Datacenter migration

The problem of migrating data center, is that we need to update the DNS because the public IP we use is bound to the NY datacenter. This is more of a political problem than a technical one, but some DNS holders are less likely to update their entry than others (think NetworkManager).

But if we add IPv6, we need to update the main DNS, so maybe that's a good excuse to change it.

While on this topic, I was wondering if we should not request 4 public IPs instead of 2.

We currently have:

one IP for gitlab and gitlab-pages
one IP for the rest

But the rest is growing quite a lot, with network heavy tasks, like s3 and registry.

So maybe we should have:

one IP for gitlab and gitlab-pages
one IP for s3.fd.o
one IP for registry.fd.o
one IP for the rest

hybrid mode gitlab registry

Few weeks (months?) ago, I've manually migrated to use the new registry backed by the postgres db all of the projects that are under a group. This duplicated some of the images on GCP, but that was not a lot (something like 1 TB IIRC).

So all groups now have online GC 🎉

The problem is that we currently have quite a few users still relying on the old gitlab installation, and everything is stored on GCP.

I'd like to:

migrate the currently registry migrated data from GCP to equinix
drop all the other registries, telling users to rebuild them if they need

Theoretically, everybody should be using ci-templates, so the user registry is not a big issue. Unless it is, but maybe with enough notifications, we can pre-migrate the users who request it, and/or get back the data after the fact, by still keeping a registry-gcp.fd.o that points at the GCP data. Users can just fetch data from that server and upload the tag to the new registry.

k8s 1.24

https://docs.gitlab.com/charts/installation/cloud/ says that k8s supported version is now 1.25, so we can leverage that. I don't think there are much breaking changes in 1.26, so we could switch to 1.26 instead.

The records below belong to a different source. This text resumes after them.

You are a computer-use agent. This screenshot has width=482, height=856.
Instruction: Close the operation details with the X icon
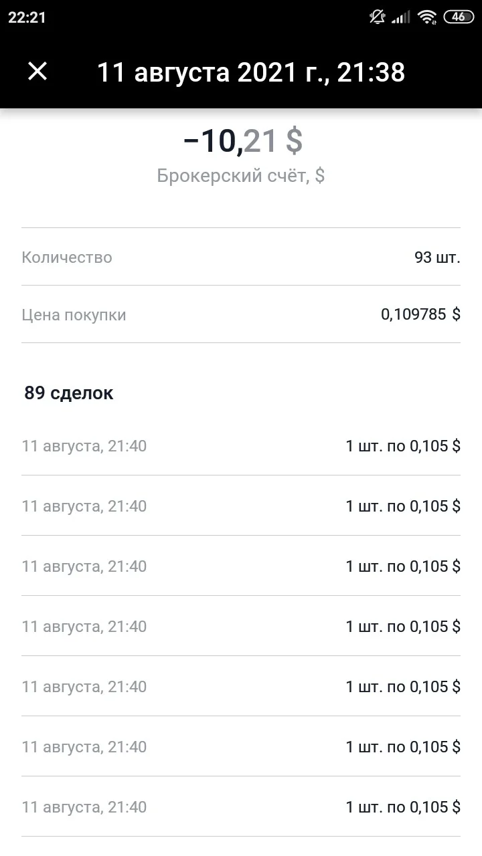(37, 72)
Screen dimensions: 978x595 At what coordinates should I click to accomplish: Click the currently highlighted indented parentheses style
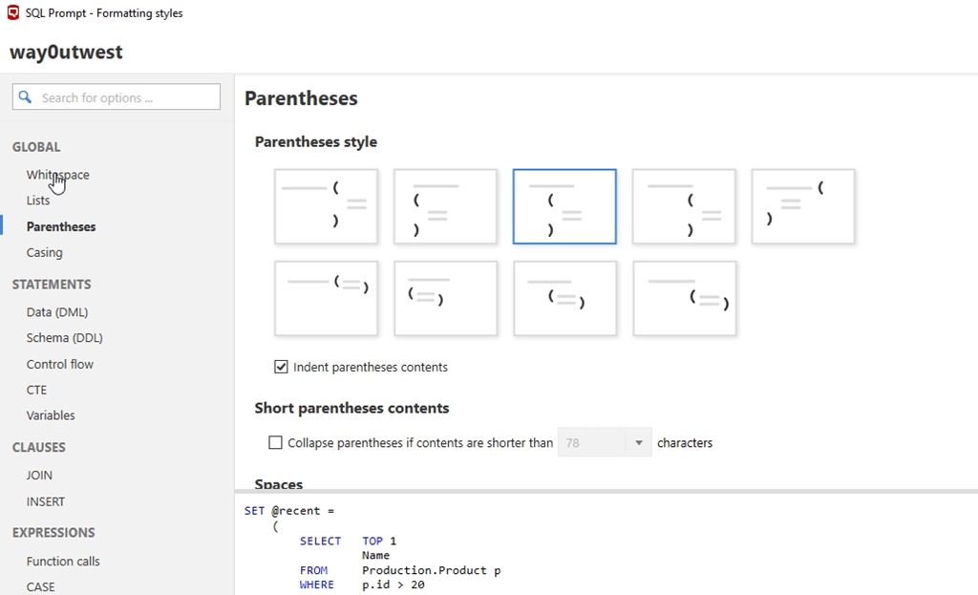[564, 206]
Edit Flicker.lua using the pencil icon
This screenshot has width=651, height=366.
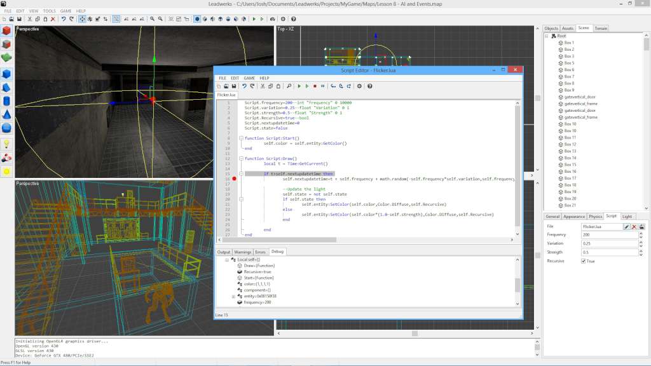coord(627,226)
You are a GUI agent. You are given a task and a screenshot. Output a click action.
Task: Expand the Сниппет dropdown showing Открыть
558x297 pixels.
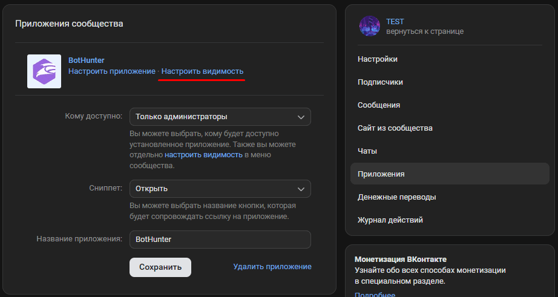220,188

Having a separate cluster and new IPs would allow for testing everything, before actually migrating everything

debian 11

I have been experiencing with Fedora CoreOS last week. I can manage to get the stable channel on local machines and on Equinix Metal servers.

The advantages are that it can automatically update itself, and it's an immutable distribution with a recent kernel and recent userspace (podman, docker, systemd...)

various updates

Having a new cluster makes testing way easier, as we can slowly migrate the workloads and update them one by one.

HOW?

IPv6

https://docs.k3s.io/installation/network-options#dual-stack-ipv4--ipv6-networking

But testss are required

Wireguard drop

My idea as of today is to use equinix hybrid bond. Given that we might have both gitlab k8s and runners in the same datacenter, some bad agent could snoop on the cluster data if it's not encrypted.

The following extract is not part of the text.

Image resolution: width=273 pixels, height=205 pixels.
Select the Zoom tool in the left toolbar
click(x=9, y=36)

But if we add a new layer 2 vlan for in-cluster direct communication, we might be able to segregate the 2 types of servers.

My idea was to use --flannel-backend=vxlan, so that might create a new vxlan on top of the layer 2 vlan... not sure if this is too much or not and if it's working at all.

k8s 1.24

just deploy k3s 1.26 on the new cluster and test

Datacenter migration

This one is going to be the hard part once again.

S3 migration

IMO we can leverage https://rook.io/docs/rook/v1.10/Storage-Configuration/Object-Storage-RGW/ceph-object-multisite/

So basically we:

create a new ceph cluster on the new cluster.
mark the current S3 storage as multisite ready
Create the few S3 storage we use in the new cluster as a new zone in the multisite cluster
rince, wash
both storage should be magically in sync
on D-day, we mark the mirror as main, and drop the old one

gitaly migration

Manual, like always:

create new gitaly pods on the new cluster
register all the gitaly nodes in both clusters
migrate the repos through a rake task
monitor it so it doesn't break

indico migration

downtime required, like last time. But shouldn't be too long given that the amount of data is pretty limited.

connect the 2 clusters

Last time I was using a manual connection based on ip routes and wireguard.

I'd like to leverage submariner to automatically declare the various services between clusters (because manually doing it sucks as some time it breaks).

Note: last time I did not managed to get submariner working. Maybe it was because of the firewall rules...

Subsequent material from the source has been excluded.